If California Can’t Make High Speed Rail Work, Can Anyone?
(Bloomberg Businessweek) -- For more than a decade, California has been trying to develop a 520-mile network of trains speeding as fast as 220 mph, much as they do in parts of Europe and Asia. Investing in high-speed rail in the U.S. is also a key plank of congressional Democrats’ “ Green New Deal” to mitigate climate change. But California’s bullet train project is in trouble, plagued by cost overruns, political controversy, poor decision-making, and now questions about the scope of the project and a fight over funding with President Trump. Its fate shows just how challenging the goal remains of replacing emissions-spewing vehicles on congested highways with fast, clean travel by rail.
Democrats led by Representative Alexandria Ocasio-Cortez of New York and Senator Ed Markey of Massachusetts offered a nonbinding resolution on Feb. 7 to create the Green New Deal, which includes investing in high-speed rail to help reduce greenhouse gases.
Five days later, California Governor Gavin Newsom said he was scaling back plans for a high-speed rail system between Los Angeles and San Francisco because it “would cost too much and take too long.” Instead, he’s focusing on finishing 170 miles of track already under construction in the interior Central Valley.
Newsom’s comments prompted Trump to call the project a “failed Fast Train” and “a ‘green’ disaster” on Twitter. The U.S. Department of Transportation then moved to cancel more than $900 million in federal grants earmarked for the bullet train and is exploring legal options to recover $2.5 billion already allocated.
While Newsom and high-speed rail proponents say the project is simply being refocused, some advocates fear it will doom the state’s bullet train and hurt broader efforts to build high-speed rail networks in the U.S. “It could be the death knell” for the California project, says Ray LaHood, a former Republican congressman from Illinois and U.S. transportation secretary under President Obama. “As long as Republicans are in control of the Senate and you have a Republican in the White House, I see no hope for rail funding.”
Obama pushed high-speed rail and included $8 billion for it in the federal stimulus package Congress passed in 2009 to help pull the economy out of the recession.
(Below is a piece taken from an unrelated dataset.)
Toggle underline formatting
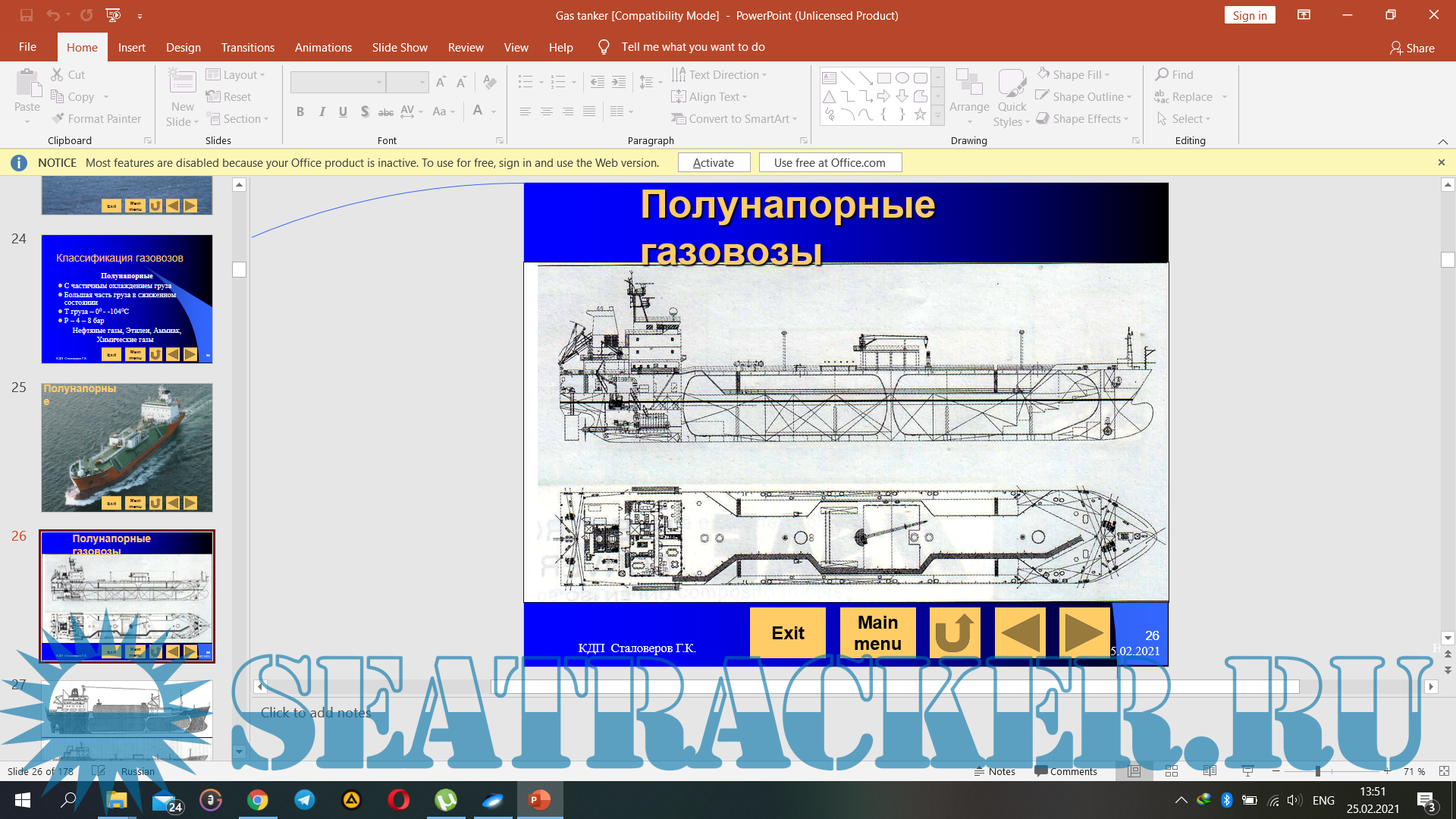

California got $2.6 billion of that, plus an additional $929 million in fiscal 2010 for its bullet train. Voters approved $10 billion of bonds in 2008, with an expected completion cost of about $40 billion. A state auditor’s report in November said the California High-Speed Rail Authority has secured $12.7 billion of the cost, now estimated at $77.3 billion. The report concluded that “flawed decision-making” and other problems with construction of the Central Valley portion so far “have contributed to billions of dollars in cost overruns for completing the system.”
Newsom has said he’s not killing the project, but rather focusing on completing the Central Valley segment as efforts to plan and secure funding for the rest of the system continue. He’s vowed to fight Trump to keep the federal money already approved. While shrinking the system is a setback, finishing the Central Valley portion could prove the project can work, says Karen Philbrick, executive director of San Jose State University’s Mineta Transportation Institute, founded by former U.S. Transportation Secretary and onetime California Representative Norman Mineta. “We think that once people see how the train runs, how efficient, safe, and affordable it is, that excitement will, in fact, increase,” Philbrick says.
Many of the problems with the California project are unique and don’t necessarily apply to others, says Jeff Davis, a senior fellow at the Eno Center for Transportation, a Washington think tank. He’s identified seven “worst practices” for it, including committing federal dollars for a construction project that’s not ready. High-speed rail advocates also say that scaling the project back won’t affect bullet train ventures elsewhere in the U.S. The investor-owned Texas Central Partners, which plans a 240-mile link between Houston and Dallas, has even outlined differences between its proposal and the California system.
Planning for similar rail networks continues. As part of a spending bill to avoid another partial federal government shutdown in February, Congress approved $10 million toward a high-speed, magnetic levitation train between Washington, D.C., and Baltimore that could later reach New York City. While the Green New Deal faces strong political opposition, it can also make bullet trains part of a central debate in Washington rather than one on the fringes, says Andy Kunz, president and chief executive officer of the U.S. High Speed Rail Association, an advocacy group. “I think it elevates high-speed rail to something more important,” he says.
Still, the main challenge in the U.S. is a lack of money and political support, especially among Republicans, LaHood says. As long as people who control the federal purse have no vision for bullet trains, “obviously there’s not going to be any money.” In California, Republicans including U.S. House Minority Leader Kevin McCarthy are applauding Trump’s effort to reclaim federal money from what they call a failed project, or “train to nowhere.” California and other states must find their own money or private funds; otherwise, a permanent, multiyear federal funding program is needed, Davis says. “If the whole Green New Deal thing comes about, maybe that can happen,” he said in a Feb. 14 webinar. “But I wouldn’t hold my breath waiting on it.”